[Data entries]
>>>

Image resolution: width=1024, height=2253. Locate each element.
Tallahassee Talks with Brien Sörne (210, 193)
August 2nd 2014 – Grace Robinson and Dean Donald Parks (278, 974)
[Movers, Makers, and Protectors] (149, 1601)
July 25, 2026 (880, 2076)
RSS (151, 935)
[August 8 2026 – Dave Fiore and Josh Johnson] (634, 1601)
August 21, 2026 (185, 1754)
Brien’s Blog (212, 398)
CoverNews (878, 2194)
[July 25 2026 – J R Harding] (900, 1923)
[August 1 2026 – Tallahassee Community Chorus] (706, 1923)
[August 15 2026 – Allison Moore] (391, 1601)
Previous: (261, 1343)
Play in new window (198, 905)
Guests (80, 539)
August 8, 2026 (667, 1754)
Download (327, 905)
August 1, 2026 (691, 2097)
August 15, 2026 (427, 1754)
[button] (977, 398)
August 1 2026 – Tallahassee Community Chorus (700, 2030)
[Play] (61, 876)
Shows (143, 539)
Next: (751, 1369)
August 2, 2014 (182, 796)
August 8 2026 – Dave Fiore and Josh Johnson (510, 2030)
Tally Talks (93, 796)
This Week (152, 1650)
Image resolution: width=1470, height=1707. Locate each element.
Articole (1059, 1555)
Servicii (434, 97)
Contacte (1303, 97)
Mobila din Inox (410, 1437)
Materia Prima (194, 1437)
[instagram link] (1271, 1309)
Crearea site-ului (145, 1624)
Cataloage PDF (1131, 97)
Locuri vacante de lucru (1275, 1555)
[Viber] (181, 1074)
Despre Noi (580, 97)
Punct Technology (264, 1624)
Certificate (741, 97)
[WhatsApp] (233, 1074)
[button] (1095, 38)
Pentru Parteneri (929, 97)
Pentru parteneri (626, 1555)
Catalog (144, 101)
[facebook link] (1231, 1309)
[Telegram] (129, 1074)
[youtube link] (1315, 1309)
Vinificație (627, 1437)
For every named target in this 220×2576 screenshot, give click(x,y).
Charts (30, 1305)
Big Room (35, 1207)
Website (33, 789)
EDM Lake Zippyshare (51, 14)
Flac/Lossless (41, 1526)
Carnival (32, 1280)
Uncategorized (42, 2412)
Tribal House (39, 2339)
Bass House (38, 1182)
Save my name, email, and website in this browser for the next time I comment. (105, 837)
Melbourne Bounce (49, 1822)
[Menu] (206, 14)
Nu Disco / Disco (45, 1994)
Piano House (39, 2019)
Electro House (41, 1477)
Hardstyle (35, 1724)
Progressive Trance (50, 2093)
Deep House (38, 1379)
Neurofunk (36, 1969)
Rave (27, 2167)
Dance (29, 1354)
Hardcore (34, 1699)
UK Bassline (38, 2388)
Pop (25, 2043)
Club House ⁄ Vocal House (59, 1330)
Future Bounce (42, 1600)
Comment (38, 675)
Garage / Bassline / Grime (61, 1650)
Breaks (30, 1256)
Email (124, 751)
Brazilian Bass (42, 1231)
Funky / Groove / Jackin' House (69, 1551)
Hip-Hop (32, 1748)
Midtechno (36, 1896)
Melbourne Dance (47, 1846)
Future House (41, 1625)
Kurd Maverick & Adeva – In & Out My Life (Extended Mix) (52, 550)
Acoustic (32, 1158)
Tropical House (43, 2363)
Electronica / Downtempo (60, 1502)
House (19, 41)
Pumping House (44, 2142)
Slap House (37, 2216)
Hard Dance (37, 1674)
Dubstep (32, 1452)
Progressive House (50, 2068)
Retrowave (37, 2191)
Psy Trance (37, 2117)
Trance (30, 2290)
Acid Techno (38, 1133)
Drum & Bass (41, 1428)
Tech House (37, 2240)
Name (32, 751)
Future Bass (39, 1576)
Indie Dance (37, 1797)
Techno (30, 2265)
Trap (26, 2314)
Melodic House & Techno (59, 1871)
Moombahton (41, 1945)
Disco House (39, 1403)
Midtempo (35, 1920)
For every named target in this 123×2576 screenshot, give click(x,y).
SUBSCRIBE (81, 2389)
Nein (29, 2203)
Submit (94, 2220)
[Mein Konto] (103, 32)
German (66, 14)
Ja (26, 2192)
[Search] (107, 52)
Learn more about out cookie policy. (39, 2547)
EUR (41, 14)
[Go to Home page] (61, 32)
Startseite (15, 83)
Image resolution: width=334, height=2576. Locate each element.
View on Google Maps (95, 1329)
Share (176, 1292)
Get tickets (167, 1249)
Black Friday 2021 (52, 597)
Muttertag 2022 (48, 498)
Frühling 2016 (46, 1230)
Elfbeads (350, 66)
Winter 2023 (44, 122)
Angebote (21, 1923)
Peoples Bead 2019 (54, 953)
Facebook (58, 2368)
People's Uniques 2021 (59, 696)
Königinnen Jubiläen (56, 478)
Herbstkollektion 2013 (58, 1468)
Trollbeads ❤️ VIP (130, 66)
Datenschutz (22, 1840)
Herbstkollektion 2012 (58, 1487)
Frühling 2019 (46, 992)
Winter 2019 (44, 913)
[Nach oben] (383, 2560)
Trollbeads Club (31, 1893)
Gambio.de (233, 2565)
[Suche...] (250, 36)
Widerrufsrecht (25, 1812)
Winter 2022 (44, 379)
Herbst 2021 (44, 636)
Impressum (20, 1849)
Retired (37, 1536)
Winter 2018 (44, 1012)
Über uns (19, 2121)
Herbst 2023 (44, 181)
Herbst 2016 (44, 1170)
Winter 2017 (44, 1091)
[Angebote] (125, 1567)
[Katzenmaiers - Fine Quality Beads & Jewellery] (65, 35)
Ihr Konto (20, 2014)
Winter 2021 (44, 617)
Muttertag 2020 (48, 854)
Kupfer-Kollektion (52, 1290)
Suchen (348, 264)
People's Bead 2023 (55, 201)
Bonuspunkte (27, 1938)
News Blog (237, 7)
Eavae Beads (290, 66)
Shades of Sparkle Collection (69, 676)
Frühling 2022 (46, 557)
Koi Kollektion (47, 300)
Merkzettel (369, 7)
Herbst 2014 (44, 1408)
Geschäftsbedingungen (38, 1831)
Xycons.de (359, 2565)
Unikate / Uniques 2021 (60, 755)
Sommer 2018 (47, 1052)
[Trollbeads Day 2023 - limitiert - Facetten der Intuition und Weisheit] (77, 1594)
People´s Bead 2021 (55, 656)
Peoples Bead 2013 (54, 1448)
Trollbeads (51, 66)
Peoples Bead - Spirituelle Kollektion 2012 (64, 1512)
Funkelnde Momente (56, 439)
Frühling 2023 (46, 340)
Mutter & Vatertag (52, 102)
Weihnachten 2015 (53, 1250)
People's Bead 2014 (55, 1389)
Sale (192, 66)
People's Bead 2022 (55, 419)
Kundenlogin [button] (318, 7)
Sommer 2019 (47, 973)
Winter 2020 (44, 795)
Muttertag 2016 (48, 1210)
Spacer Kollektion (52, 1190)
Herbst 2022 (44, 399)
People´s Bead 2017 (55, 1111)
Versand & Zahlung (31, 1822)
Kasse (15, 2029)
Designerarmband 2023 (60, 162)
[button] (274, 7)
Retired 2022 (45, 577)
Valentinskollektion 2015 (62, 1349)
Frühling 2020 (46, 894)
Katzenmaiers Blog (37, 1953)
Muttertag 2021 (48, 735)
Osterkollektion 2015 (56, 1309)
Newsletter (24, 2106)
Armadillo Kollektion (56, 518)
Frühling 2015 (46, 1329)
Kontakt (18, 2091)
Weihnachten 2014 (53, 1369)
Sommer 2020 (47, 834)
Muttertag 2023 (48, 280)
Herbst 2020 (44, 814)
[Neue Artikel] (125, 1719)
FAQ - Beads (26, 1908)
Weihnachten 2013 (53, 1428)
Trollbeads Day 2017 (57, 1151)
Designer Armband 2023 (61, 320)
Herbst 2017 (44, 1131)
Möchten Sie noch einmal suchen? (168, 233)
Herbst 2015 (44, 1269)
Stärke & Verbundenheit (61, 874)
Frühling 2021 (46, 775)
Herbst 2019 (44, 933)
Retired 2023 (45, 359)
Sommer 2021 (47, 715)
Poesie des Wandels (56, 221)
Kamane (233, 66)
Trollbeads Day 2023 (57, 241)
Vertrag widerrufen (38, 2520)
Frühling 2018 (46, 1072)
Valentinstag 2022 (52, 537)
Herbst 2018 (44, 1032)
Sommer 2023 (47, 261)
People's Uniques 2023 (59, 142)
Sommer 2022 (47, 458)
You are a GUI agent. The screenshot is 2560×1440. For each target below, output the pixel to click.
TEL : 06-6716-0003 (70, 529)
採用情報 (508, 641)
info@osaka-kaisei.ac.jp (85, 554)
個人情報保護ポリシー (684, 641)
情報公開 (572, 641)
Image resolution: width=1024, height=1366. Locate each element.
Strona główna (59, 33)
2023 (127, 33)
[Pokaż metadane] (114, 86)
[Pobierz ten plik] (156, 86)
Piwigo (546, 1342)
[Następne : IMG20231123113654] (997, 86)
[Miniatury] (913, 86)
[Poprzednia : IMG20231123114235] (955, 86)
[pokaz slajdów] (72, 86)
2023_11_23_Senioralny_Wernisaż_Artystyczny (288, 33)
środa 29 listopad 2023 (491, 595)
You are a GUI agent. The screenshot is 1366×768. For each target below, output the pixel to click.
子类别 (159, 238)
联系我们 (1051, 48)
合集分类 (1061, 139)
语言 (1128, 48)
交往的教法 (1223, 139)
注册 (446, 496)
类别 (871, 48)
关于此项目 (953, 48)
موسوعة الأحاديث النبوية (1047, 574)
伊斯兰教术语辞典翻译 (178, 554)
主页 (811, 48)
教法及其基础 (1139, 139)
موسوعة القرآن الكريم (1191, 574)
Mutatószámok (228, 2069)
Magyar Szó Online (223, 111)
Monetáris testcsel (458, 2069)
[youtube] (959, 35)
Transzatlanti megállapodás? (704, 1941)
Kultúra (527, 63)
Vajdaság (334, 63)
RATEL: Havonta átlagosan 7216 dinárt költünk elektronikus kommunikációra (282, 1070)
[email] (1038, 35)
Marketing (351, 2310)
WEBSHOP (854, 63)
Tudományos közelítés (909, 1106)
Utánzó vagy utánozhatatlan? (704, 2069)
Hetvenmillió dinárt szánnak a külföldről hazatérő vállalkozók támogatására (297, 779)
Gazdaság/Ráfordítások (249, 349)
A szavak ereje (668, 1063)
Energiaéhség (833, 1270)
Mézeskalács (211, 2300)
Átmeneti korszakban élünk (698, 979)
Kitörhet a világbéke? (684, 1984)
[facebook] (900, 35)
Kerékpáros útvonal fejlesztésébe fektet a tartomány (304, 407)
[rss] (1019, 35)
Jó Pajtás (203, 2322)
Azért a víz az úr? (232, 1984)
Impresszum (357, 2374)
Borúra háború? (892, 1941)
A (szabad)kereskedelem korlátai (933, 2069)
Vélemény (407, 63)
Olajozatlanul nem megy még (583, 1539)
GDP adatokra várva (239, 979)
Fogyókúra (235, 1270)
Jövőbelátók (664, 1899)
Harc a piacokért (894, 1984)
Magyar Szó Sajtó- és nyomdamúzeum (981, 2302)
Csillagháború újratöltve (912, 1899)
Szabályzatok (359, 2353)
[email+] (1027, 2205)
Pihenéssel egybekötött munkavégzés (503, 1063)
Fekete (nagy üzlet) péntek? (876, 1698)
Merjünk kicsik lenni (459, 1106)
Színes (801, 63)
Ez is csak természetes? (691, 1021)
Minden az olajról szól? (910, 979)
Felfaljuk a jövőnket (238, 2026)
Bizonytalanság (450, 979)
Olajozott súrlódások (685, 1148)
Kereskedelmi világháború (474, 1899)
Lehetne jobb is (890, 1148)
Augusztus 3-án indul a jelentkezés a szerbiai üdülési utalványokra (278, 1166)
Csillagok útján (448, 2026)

<<<

Return only the part of the records above that opens with the line containing "Herbst 2015 (44, 1269)" and closes with the line containing "Strona główna (59, 33)", ends included.

** Response **
Herbst 2015 (44, 1269)
Stärke & Verbundenheit (61, 874)
Frühling 2021 (46, 775)
Herbst 2019 (44, 933)
Retired 2023 (45, 359)
Sommer 2021 (47, 715)
Poesie des Wandels (56, 221)
Kamane (233, 66)
Trollbeads Day 2023 (57, 241)
Vertrag widerrufen (38, 2520)
Frühling 2018 (46, 1072)
Valentinstag 2022 (52, 537)
Herbst 2018 (44, 1032)
Sommer 2023 (47, 261)
People's Uniques 2023 (59, 142)
Sommer 2022 (47, 458)
You are a GUI agent. The screenshot is 2560×1440. For each target below, output the pixel to click.
TEL : 06-6716-0003 (70, 529)
採用情報 (508, 641)
info@osaka-kaisei.ac.jp (85, 554)
個人情報保護ポリシー (684, 641)
情報公開 (572, 641)
Image resolution: width=1024, height=1366. Locate each element.
Strona główna (59, 33)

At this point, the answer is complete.